UK SMEs struggling with insurance premiums: FSB

The report, based on a survey of 819 small business owners in January this year, found that 16% of respondents experienced a premium increase of more than 25% in the past 12 months, while around one quarter (24%) said it caused them to evaluate and/or cut spending.

More than half (52%) of SMEs that reported an increase in premium costs said the increase was 11% or more, while some sole proprietorships saw cost increases “well above that – in particular following a complaint,” according to the report.

Just over one in ten SMEs (11%) said they had made an insurance claim in the past 12 months.

Specifically in the area of ​​protection, only about one in 10 (11%) small business owners said they currently have a revenue protection policy in place for their business.

As inflation hits its highest level in 40 years, small businesses across the UK are coming under increasing pressure due to the economic downturn caused by the Covid-19 pandemic.

On a range of insurance products, 30% of small business owners told the FSB they struggled to understand and 13% said their coverage had been reduced.

Commenting on the report’s findings, FSB National Chairman Martin McTague said: “Cover for perils of all kinds – from fire to flood to less tangible perils – is vital to the continued ability of small businesses to trade, but our report indicates that there are issues lurking beneath the surface that, if left unaddressed, could still hinder small businesses’ ability to compete on a level playing field.

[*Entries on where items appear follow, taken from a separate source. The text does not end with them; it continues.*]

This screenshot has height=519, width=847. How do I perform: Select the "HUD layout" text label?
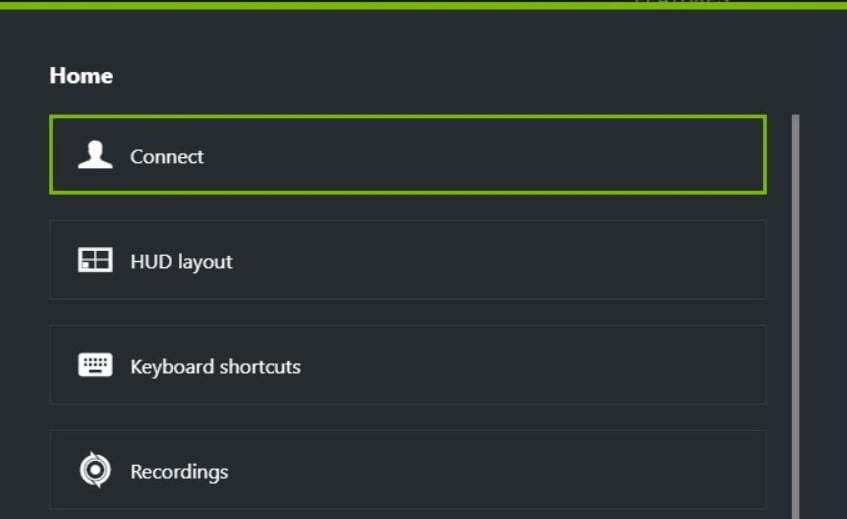[182, 262]
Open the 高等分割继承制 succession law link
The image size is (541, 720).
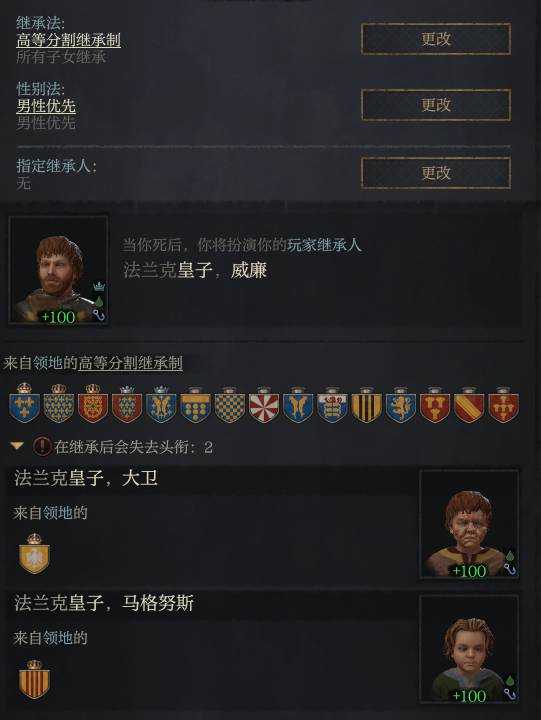point(68,40)
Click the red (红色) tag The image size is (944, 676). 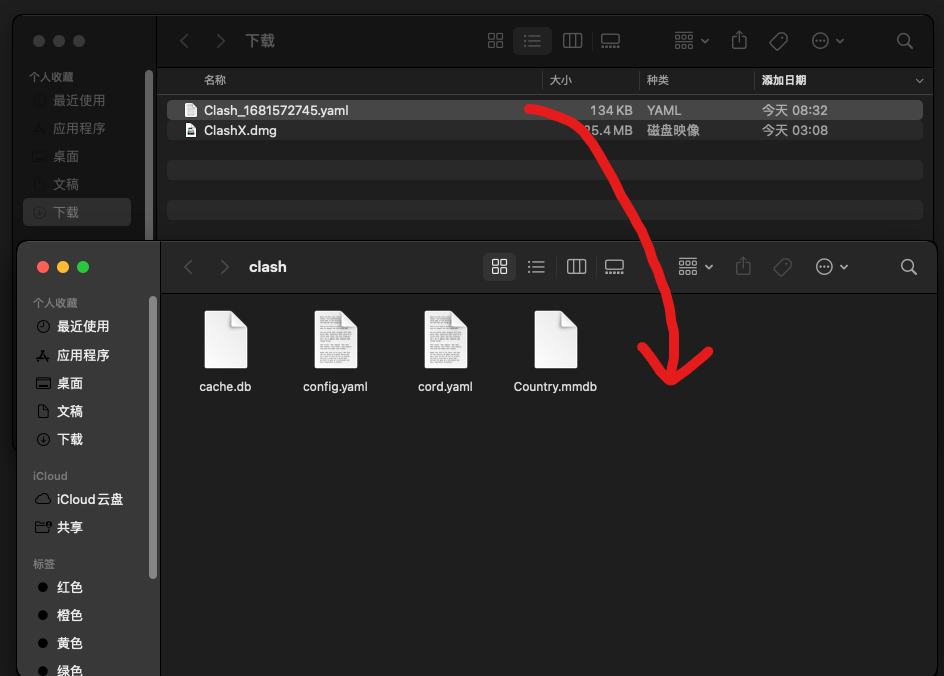69,587
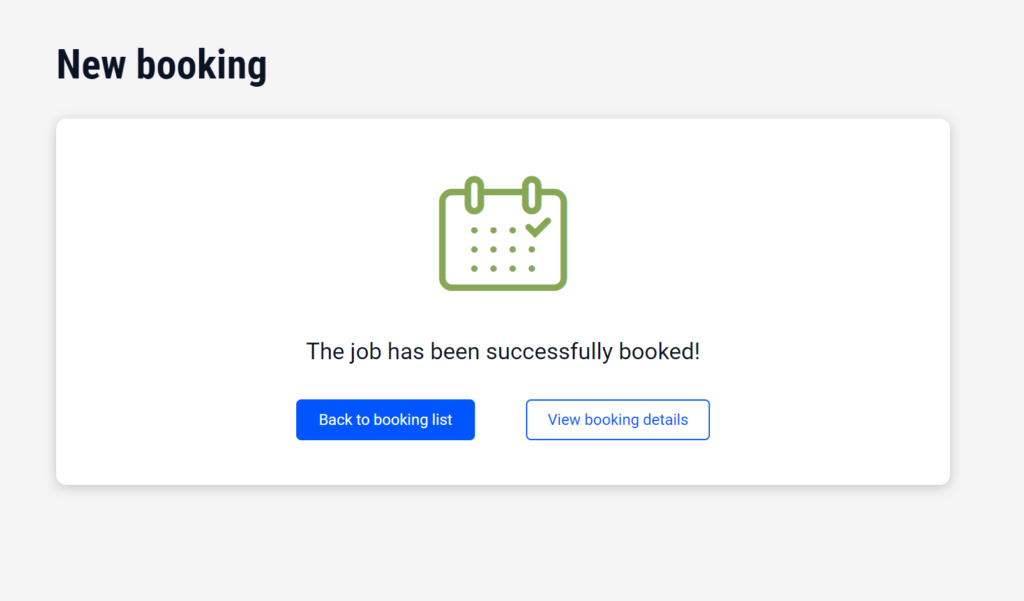
Task: Click the word "booking" in page heading
Action: (x=201, y=66)
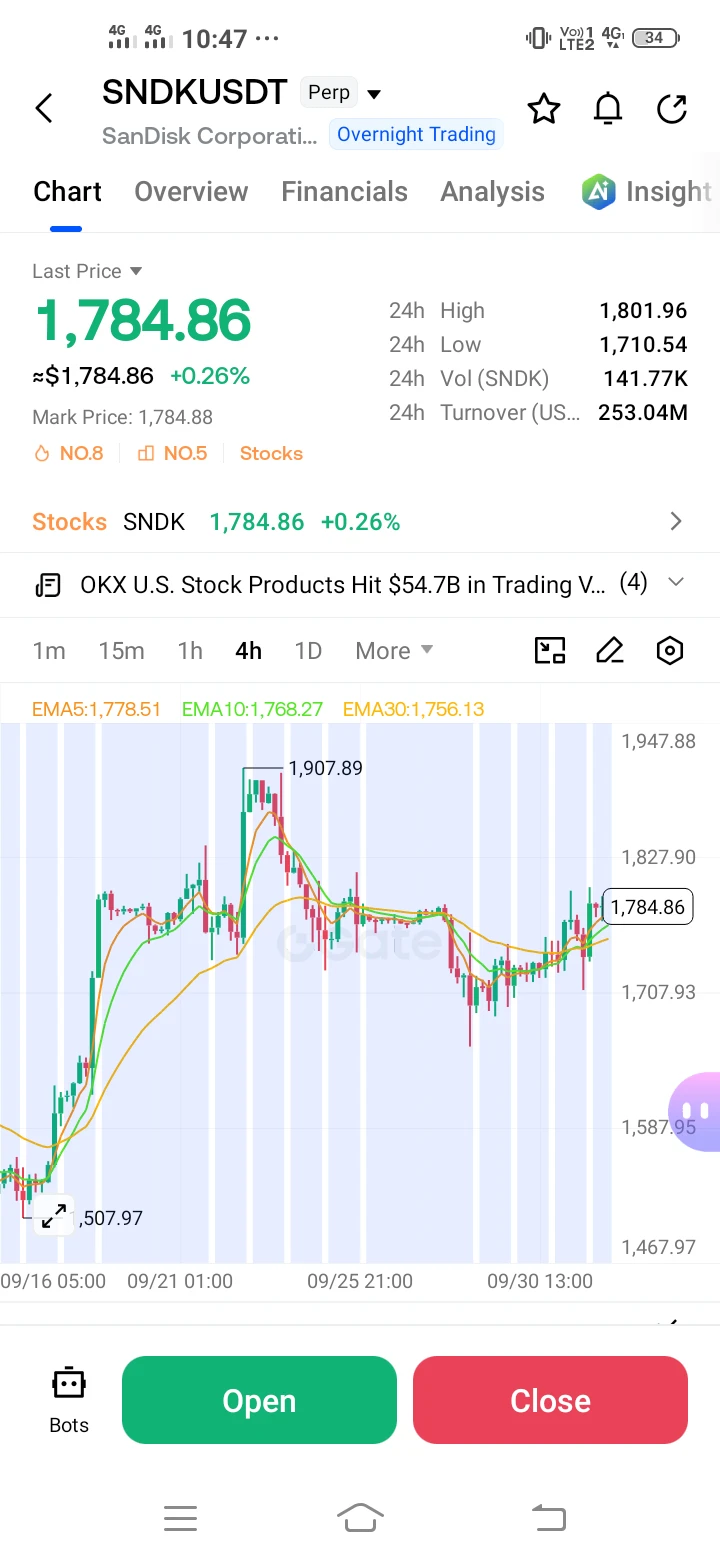Open chart settings hexagon icon

669,651
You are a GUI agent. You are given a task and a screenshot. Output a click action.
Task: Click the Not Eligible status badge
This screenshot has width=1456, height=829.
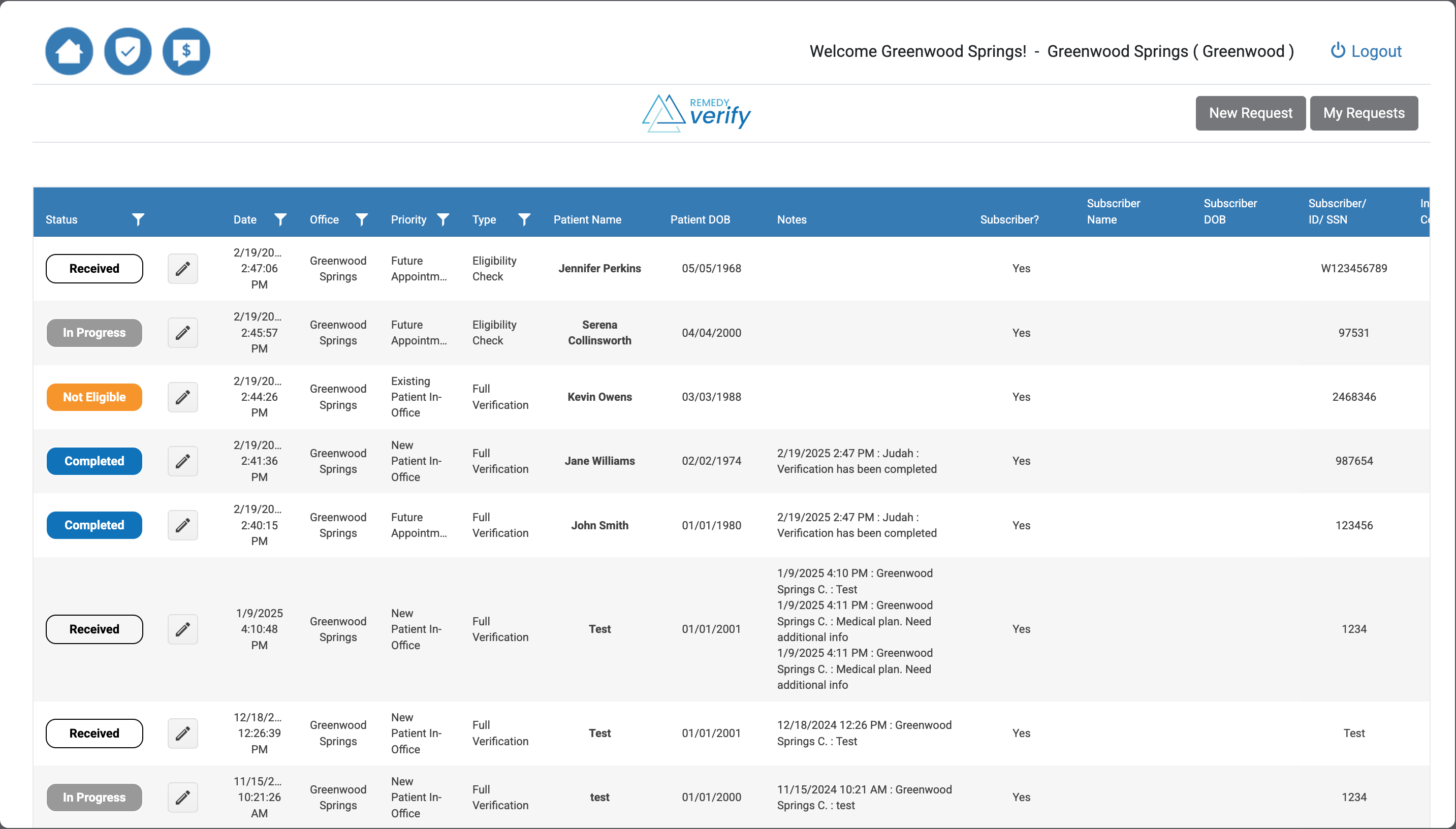pos(94,397)
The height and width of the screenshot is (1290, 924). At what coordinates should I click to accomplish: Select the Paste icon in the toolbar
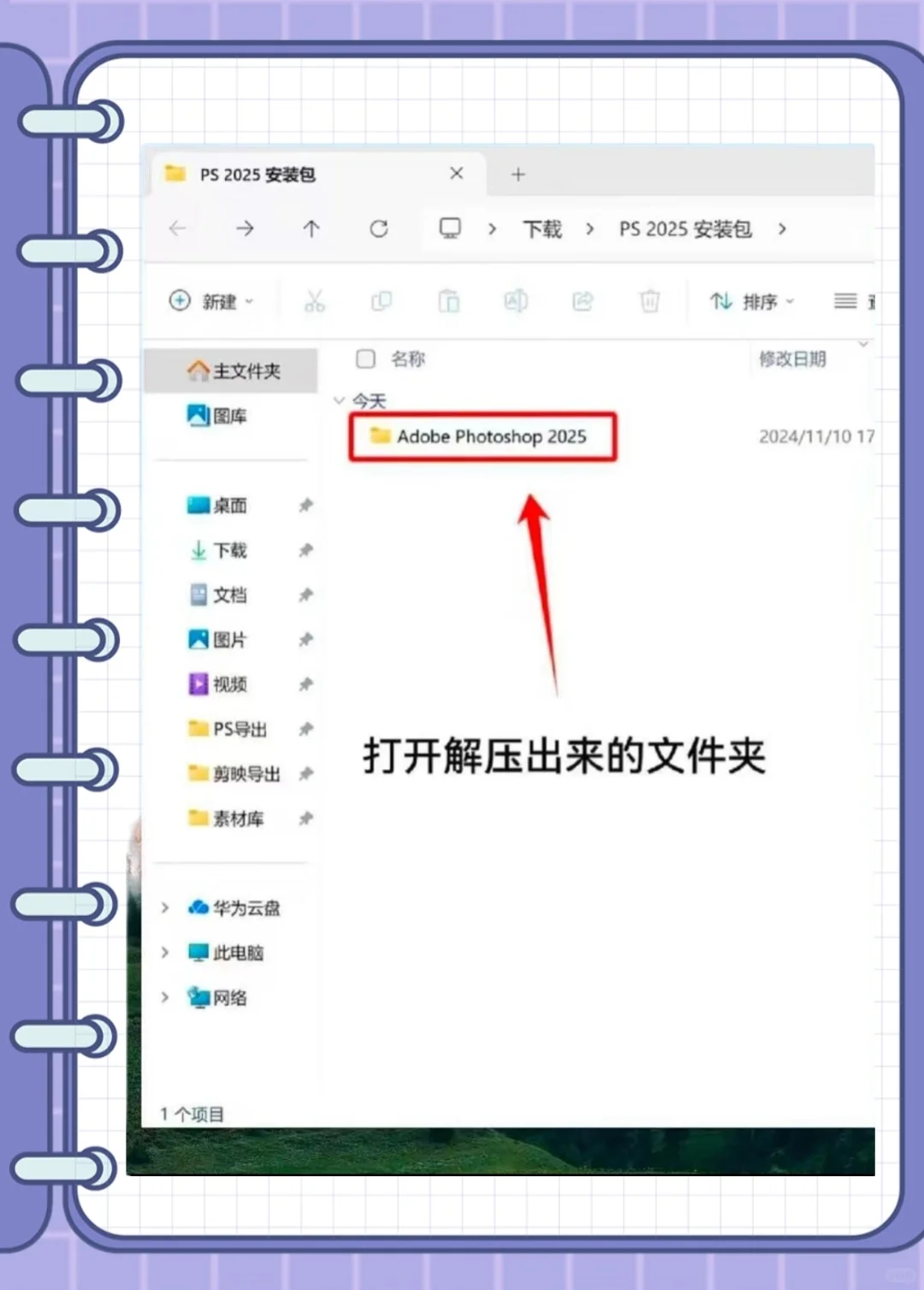coord(448,301)
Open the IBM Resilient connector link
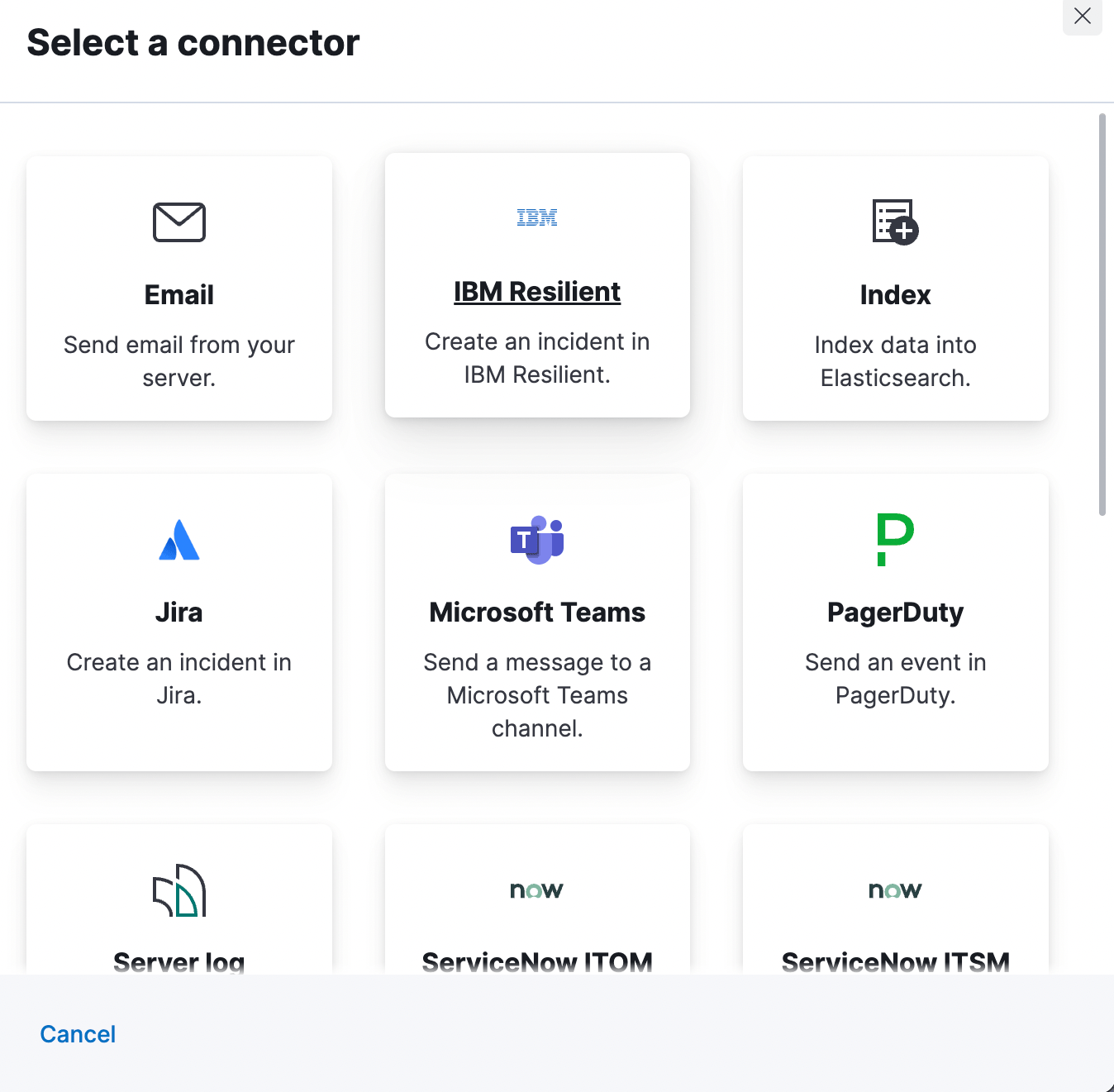 point(536,291)
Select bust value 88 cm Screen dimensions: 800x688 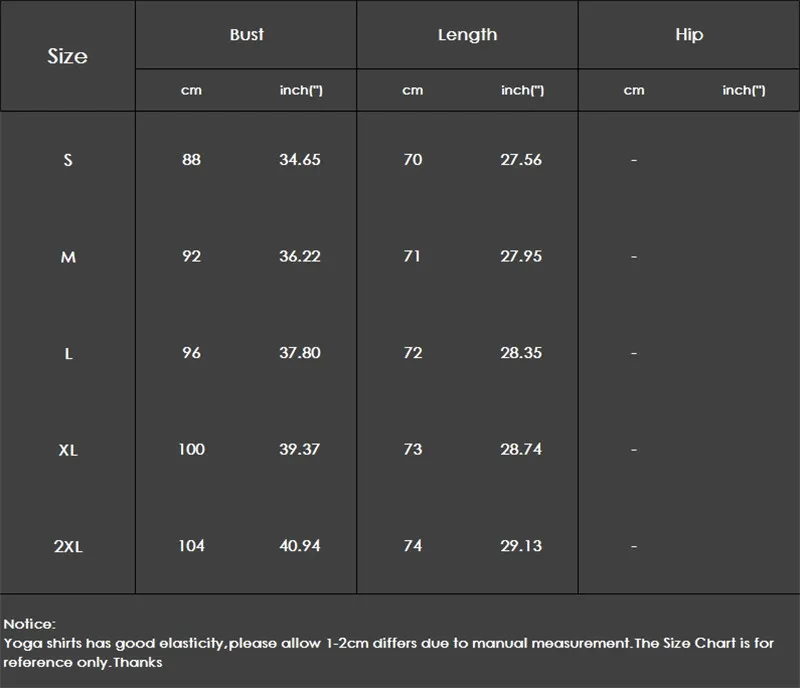click(191, 160)
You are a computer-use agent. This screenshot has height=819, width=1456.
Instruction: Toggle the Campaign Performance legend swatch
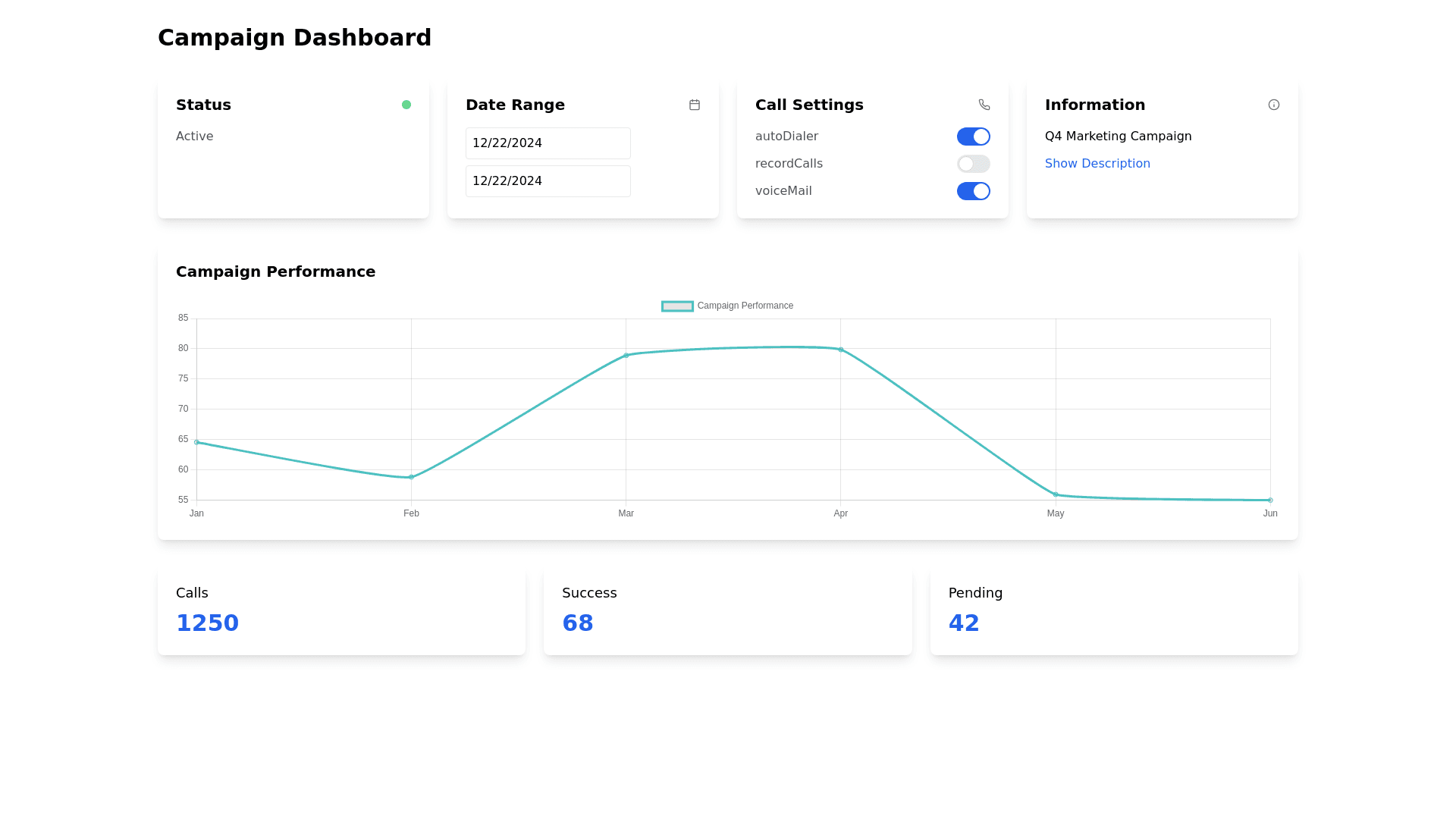pos(677,306)
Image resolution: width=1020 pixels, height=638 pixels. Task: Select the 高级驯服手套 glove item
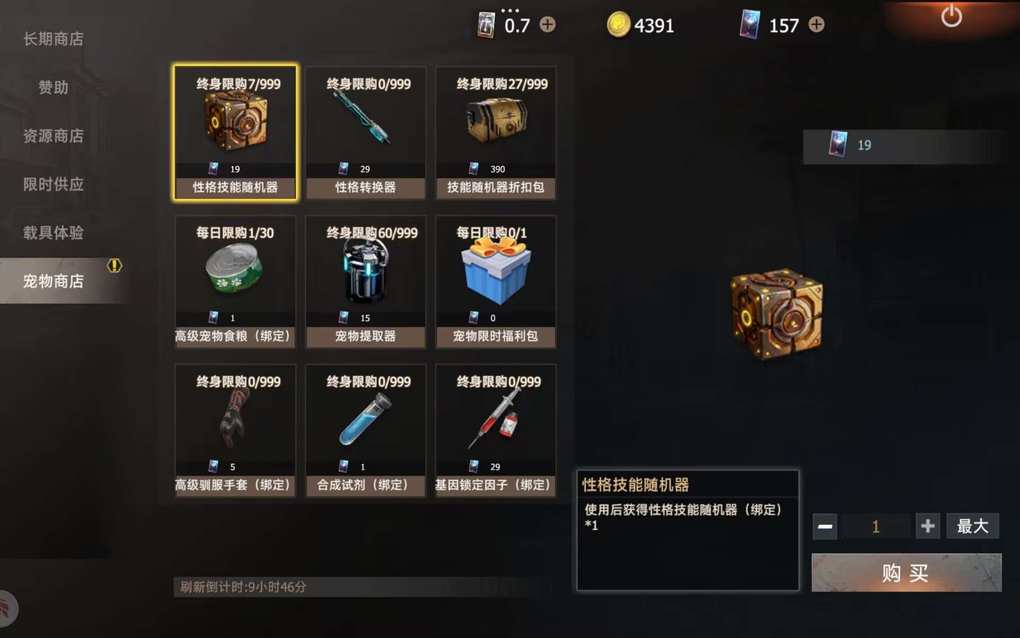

“Rising hedging prices leave businesses stuck between a rock and a hard place, forced to pass higher costs onto customers, or cut back on investment and expansion – or even risk opting for a level lower cover, which can leave them painfully exposed if the worst should happen.”

The FSB issued a series of recommendations on the bank from its findings to regulators, insurers and government on “how to solve or improve” the insurance challenges facing SMEs, including urging that the Financial Conduct Authority be “explicitly required to consider intervening in a market if there is found to be a segment/sector of businesses which are unable to obtain insurance.”

“Our recommendations, taken together, will help make access to insurance easier and more profitable for small businesses, allowing them to be confident that by paying a premium they will in return get a premium product, tailored to the unique needs of their business,” added McTague.